In the body, the HER protein is a normally occurring substance that helps cells grow and stay strong. In about 20 percent of breast cancers, patients are HER-2 positive, meaning that cancer cells underwent genetic mutations responsible for production of excess protein called the HER-2/neu or human epidermal growth factor receptor 2. Patients with the genetic mutation HER-2 in breast cancer are eligible for a targeted therapy. Because of this, both the American Society for Clinical Oncology and National Comprehensive Cancer Network recommend HER-2/neu testing for all breast cancer tumors.
Women who undergo a biopsy for a suspicious lump and are diagnosed with cancer first receive immunohistochemistry or IHC of HER-2/neu testing as part of their initial laboratory workup. If the IHC testing is positive for Her-2/neu, then FISH is performed to confirm the genetic mutation.
What makes FISH or fluorescence in situ hybridization testing different and generally more effective, Dr.
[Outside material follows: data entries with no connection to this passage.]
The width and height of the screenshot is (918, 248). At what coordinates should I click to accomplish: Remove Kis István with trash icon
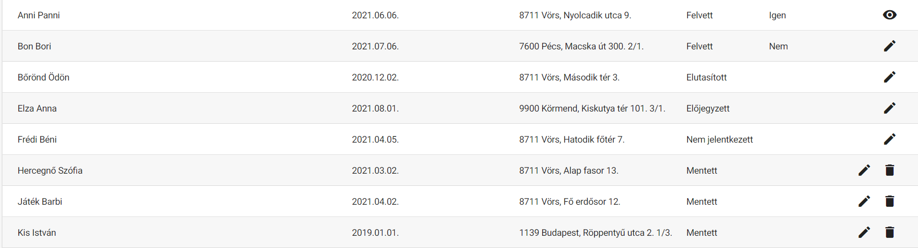[x=890, y=232]
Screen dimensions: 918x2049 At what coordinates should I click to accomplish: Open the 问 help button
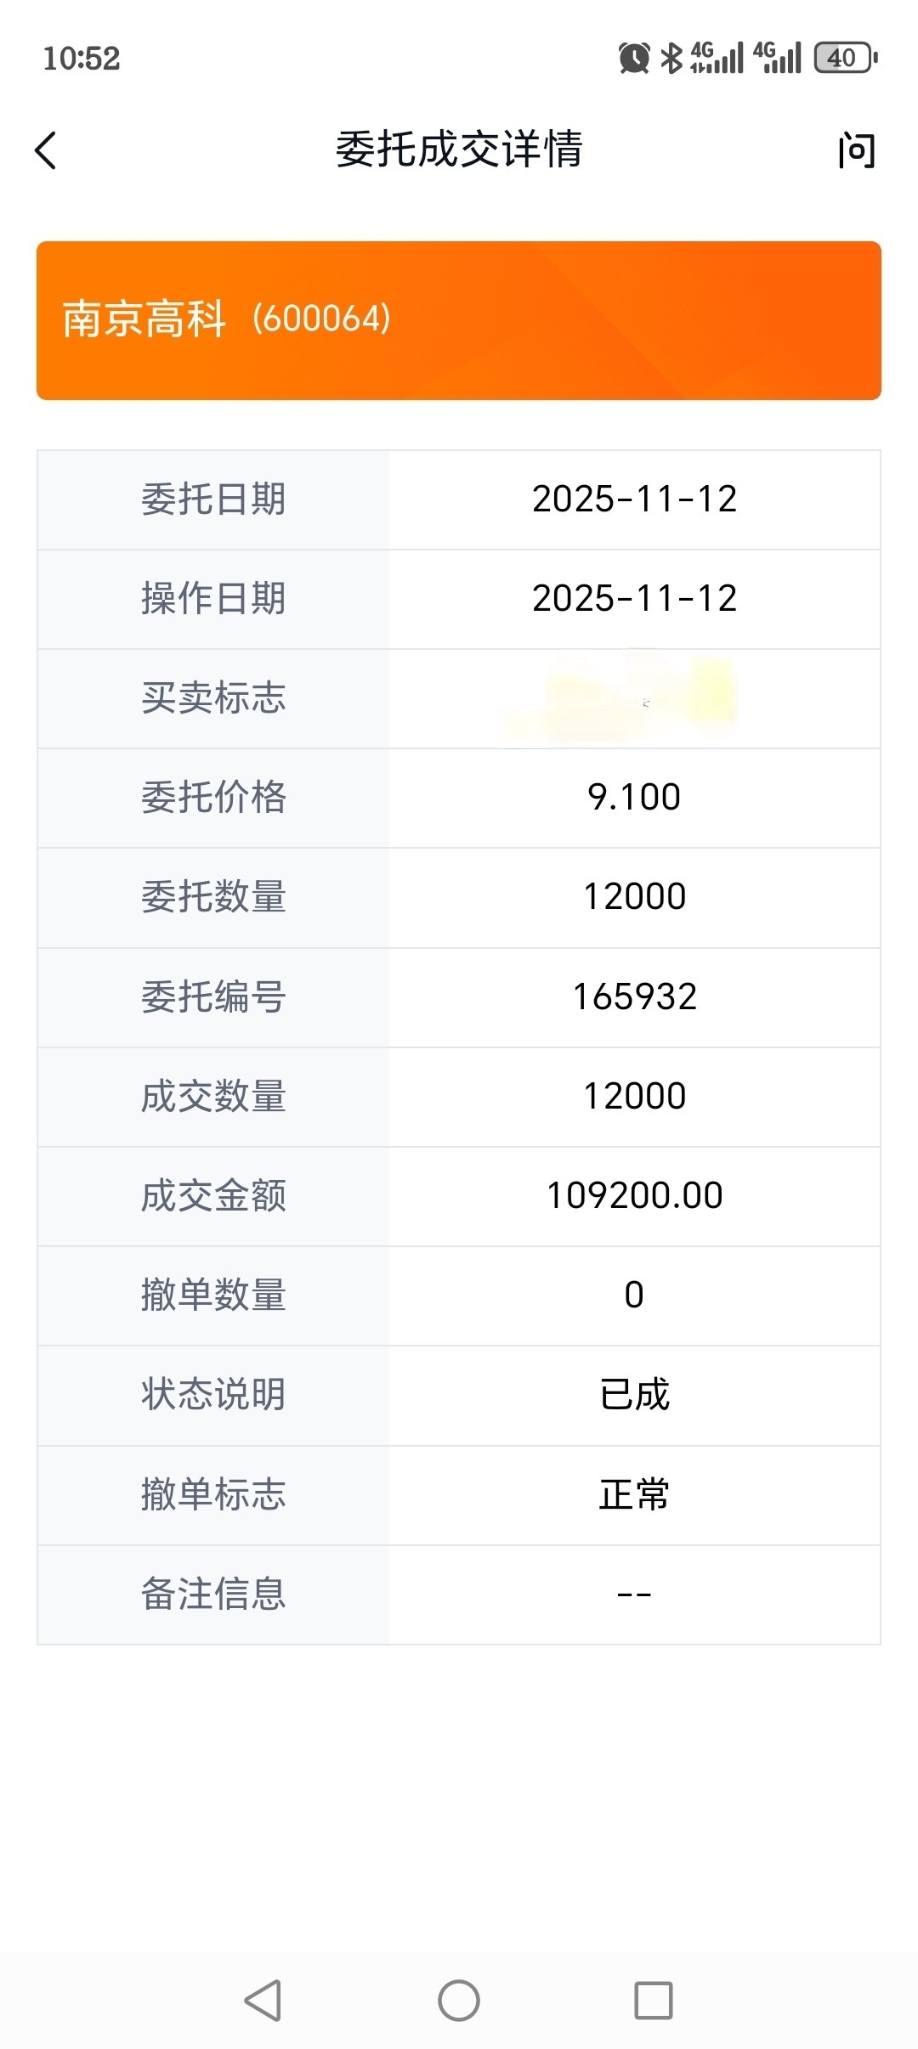855,150
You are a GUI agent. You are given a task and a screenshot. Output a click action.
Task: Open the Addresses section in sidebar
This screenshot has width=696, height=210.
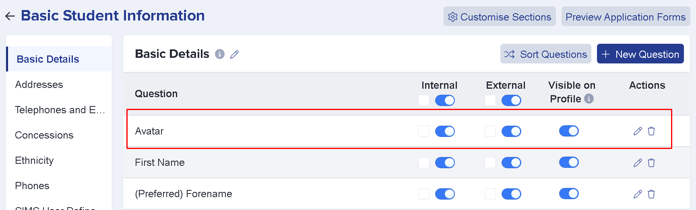39,85
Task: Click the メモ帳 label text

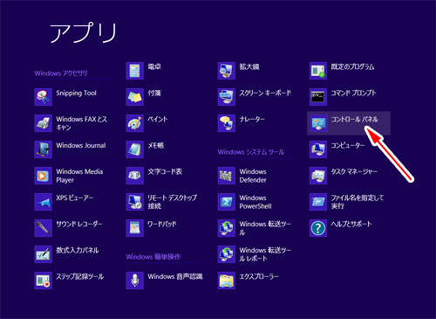Action: [x=156, y=145]
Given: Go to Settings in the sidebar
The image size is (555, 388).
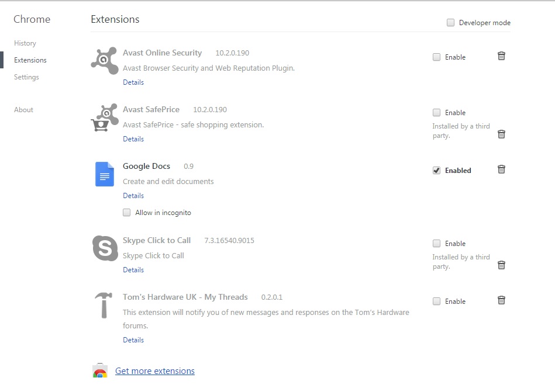Looking at the screenshot, I should click(26, 77).
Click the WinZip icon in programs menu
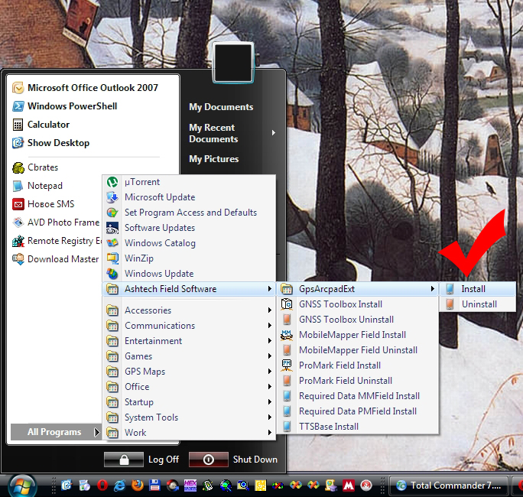The image size is (523, 497). tap(112, 258)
Falkowski said, is that it examines each individual cell of the tumor. “That’s a huge advantage,” she added. “The more a doctor knows about a tumor and its characteristics, the better that doctor can determine the most effective treatment options. The HER-2/neu FISH test tends to be more reliable.”
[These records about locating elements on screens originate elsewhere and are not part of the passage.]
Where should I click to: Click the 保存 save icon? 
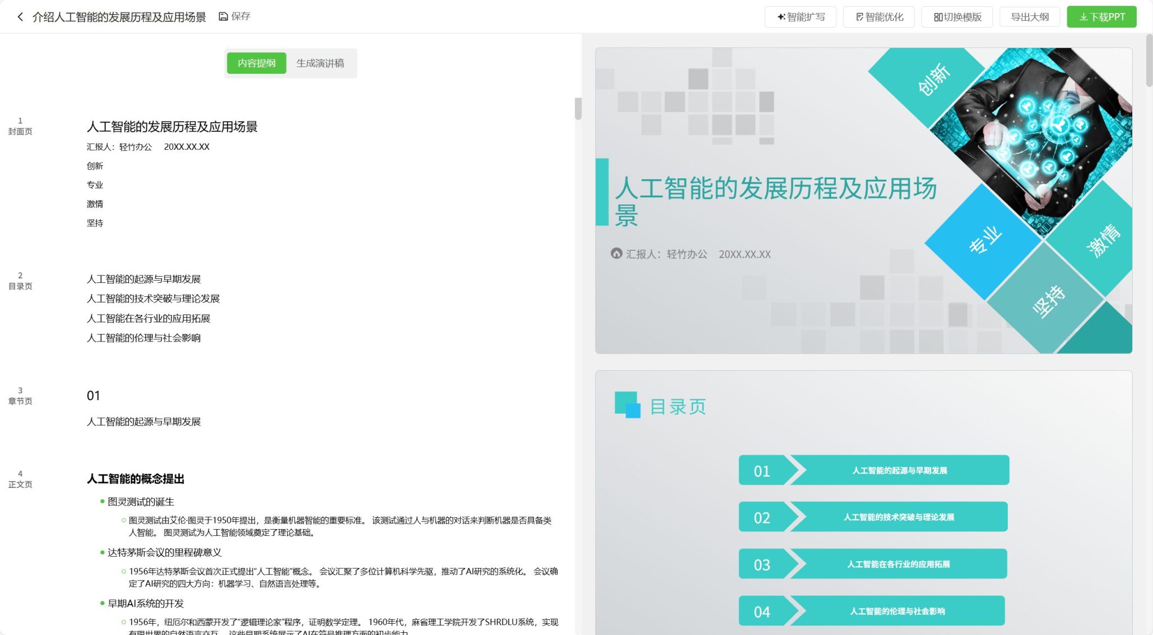224,16
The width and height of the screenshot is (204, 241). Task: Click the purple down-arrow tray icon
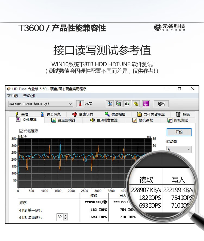point(146,104)
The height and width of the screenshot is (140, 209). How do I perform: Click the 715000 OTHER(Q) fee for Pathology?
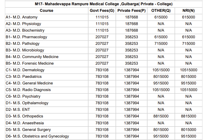161,43
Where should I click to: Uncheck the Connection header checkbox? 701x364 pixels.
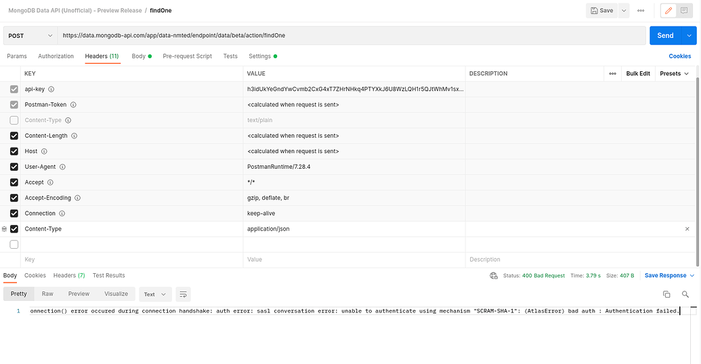(x=14, y=214)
IHC testing quality can vary between laboratories based on the type of antibodies the lab uses, the way the lab prepares the tissue sample, and its criteria for determining the presence of HER-2, which is not the same everywhere. “Different labs have different reading systems,” Dr. Falkowski explained.
FISH testing is a more complex procedure, but is more specific and sensitive. It uses fluorescent probes to identify, tag and count the presence of genes that cause excessive production of the HER-2 protein in each individual cell. If more than two copies of the gene are found in each cell, the cancer is determined to be HER-2 positive and treated as such.
“It’s a more reproducible test, meaning the results from one lab to another should be the same,” Dr. Falkowski explained, adding that the HER-2 protein can also affect the aggressiveness and treatment of gastric and ovarian cancer. “Because it’s expensive technology, HER-2/neu FISH testing isn’t available everywhere, so doctors and their patients should know to ask for it,” adds Dr. Falkowski.
A concrete, reliable diagnosis of whether a woman with breast cancer is HER-2 positive will help lead to the best possible treatment starting immediately, improving survival and helping prevent recurrence. Standard chemotherapy drugs can be effective in treating Her-2/neu-positive patients, though more effective are two drugs that specifically target the Her-2/neu protein, trastuzumab (Herceptin) and lapatinib (Tykerb). Trastuzumab can be used alone or in conjunction with chemotherapy or hormone-blocking medications, though it comes with some potentially risky side effects, including congestive heart failure. Lapatinib is also generally used in combination with chemotherapy, most often in patients who have problems with trastuzumab. A promising new drug called trastuzumab emtansine or T-DM1 that combines several agents is also currently in clinical trials.
Dr. Falkowski continued, “As dramatic as this may sound, it’s true: For some women, HER-2/neu FISH testing could mean the difference between life and death.”
Olga Falkowski, M.D. is board-certified in anatomic and clinical pathology by the American Board of Pathology, and serves as the Associate Medical Director and Director of Genetics at Acupath Laboratories, Inc.